La Joconde parle enfin sous la plume de Laurent Ruquier, au théâtre de l’Oeuvre. Véritable coup de maître, ce seul en scène captive les spectateurs plus d’une heure durant, avec l’histoire de Monna Lisa. Figée derrière un cadre et une vitrine, la magnétique Karina Marimon prend la pose et commence à s’adresser au public jusqu’à ce que Rodolphe Sand, à la mise en scène, la fasse sortir de l’encadrement. Il profite ensuite astucieusement de l’énergie retrouvée pour poursuivre la palpitante épopée.

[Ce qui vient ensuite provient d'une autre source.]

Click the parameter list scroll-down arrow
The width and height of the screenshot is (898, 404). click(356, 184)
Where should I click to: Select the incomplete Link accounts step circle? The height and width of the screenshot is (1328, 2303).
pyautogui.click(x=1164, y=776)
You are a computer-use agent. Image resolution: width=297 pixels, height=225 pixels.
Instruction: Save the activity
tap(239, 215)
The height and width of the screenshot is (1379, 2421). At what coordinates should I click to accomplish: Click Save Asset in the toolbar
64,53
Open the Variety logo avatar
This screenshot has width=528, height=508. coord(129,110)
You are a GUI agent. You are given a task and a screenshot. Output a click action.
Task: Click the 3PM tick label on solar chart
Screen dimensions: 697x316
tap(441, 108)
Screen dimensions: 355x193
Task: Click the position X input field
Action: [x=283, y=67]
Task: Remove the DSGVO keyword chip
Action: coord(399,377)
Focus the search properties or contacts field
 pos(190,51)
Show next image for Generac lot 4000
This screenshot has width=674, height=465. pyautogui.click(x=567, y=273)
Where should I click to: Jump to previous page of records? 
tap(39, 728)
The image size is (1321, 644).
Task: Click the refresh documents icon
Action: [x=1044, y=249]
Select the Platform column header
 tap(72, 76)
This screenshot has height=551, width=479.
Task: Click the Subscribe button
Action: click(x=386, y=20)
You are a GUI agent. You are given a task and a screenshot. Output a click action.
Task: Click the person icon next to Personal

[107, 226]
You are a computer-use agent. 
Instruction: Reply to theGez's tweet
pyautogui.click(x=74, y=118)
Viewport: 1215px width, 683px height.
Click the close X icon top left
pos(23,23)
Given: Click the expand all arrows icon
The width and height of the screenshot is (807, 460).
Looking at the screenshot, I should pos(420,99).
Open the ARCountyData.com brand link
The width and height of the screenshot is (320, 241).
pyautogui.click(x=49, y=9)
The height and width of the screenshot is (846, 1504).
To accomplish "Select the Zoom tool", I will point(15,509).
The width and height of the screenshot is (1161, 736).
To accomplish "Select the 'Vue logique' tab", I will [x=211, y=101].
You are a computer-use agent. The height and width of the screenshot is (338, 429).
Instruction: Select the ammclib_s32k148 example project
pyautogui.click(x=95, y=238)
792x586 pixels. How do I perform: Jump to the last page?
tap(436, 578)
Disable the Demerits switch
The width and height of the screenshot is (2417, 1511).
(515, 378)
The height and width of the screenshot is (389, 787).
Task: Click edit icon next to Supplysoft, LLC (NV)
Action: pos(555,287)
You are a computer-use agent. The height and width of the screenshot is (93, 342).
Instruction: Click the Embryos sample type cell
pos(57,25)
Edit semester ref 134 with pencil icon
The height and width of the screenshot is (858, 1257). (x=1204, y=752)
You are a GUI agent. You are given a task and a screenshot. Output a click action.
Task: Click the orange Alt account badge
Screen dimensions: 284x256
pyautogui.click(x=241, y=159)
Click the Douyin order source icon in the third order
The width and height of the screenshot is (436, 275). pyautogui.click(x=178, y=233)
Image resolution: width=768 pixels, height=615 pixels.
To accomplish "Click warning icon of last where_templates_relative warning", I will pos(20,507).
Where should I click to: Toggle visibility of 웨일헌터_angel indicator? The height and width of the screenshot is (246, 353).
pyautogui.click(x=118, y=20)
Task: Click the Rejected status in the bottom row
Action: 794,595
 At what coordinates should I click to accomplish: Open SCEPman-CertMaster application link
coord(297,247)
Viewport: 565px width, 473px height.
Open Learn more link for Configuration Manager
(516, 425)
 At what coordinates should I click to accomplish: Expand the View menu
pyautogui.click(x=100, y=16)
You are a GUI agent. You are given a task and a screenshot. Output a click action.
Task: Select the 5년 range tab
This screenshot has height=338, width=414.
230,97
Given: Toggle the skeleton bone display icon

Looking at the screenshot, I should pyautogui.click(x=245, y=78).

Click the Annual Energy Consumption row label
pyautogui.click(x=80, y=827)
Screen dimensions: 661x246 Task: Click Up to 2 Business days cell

Chef-d’oeuvre de renommée internationale, cette peinture à l’huile sur panneau de bois de peuplier de 77 × 53 fascine et soulève de nombreuses hypothèses. Agée de 24 ans depuis plus de cinq siècles, Lisa di Antonio Maria Gherardini vit à l’intérieur de son portrait. La finalisation de l’oeuvre commandée par son époux tarde en raison du perfectionnisme de Leonard de Vinci. Acquise par François Ier, puis passée de mains en mains avant d’être exposée au musée du Louvre, elle entend à longueur de journée, les commentaires ineptes ou ignares de ses furtifs admirateurs. Elle a aussi côtoyé les plus grands comme les Carter, Beyoncé et Jay-Z.
Laurent Ruquier réussit un pari aussi original qu’audacieux : donner la parole à celle qui fait tant parler. Mêlant recherches historiques, humour, références picturales et culture contemporaine, iI offre surtout un rôle sur mesure à la solaire Karina Marimon. Habitée, la comédienne ranime la Joconde, dément les rumeurs, ironise sur ses détracteurs, fustige les lanceuses de soupe ou se félicite d’avoir fait souffler un vent de sécurité après son enlèvement en 1911. Elle révèle également sa sublime voix en reprenant La Joconde de Barbara ou Une femme avec toi de Nicole Croisille. A l’instar d’une magicienne, elle est rejointe par un charmant assistant. Lors de leurs rares et impayables interactions, elle taquine ce jeune homme distrait, lent ou prude. Il déplace un encadrement et une caisse de transport. L’art prédomine dans la scénographie de Lucie Joliot, entre ces éléments multifonctionnels et la toile de fond de la célèbre œuvre. La Joconde n’y dévoilant que son buste, Fleur Demery axe ses costumes sur l’humour, avec de multiples couches et la coquetterie de l’époque. La reproduction paraît ainsi plus vrai que nature et à dimension humaine. Désormais condamnée à l’immobilité en raison de sa fragilité, la toile de Leonard de Vinci demeure une source d’inspiration inépuisable.
La Joconde parle enfin est un seul en scène bluffant.
La Joconde parle enfin au théâtre de l’Oeuvre (9e).
Depuis le 15 février 2024.
Du jeudi au samedi à 19h, les samedis à 16h et les dimanches à 17h.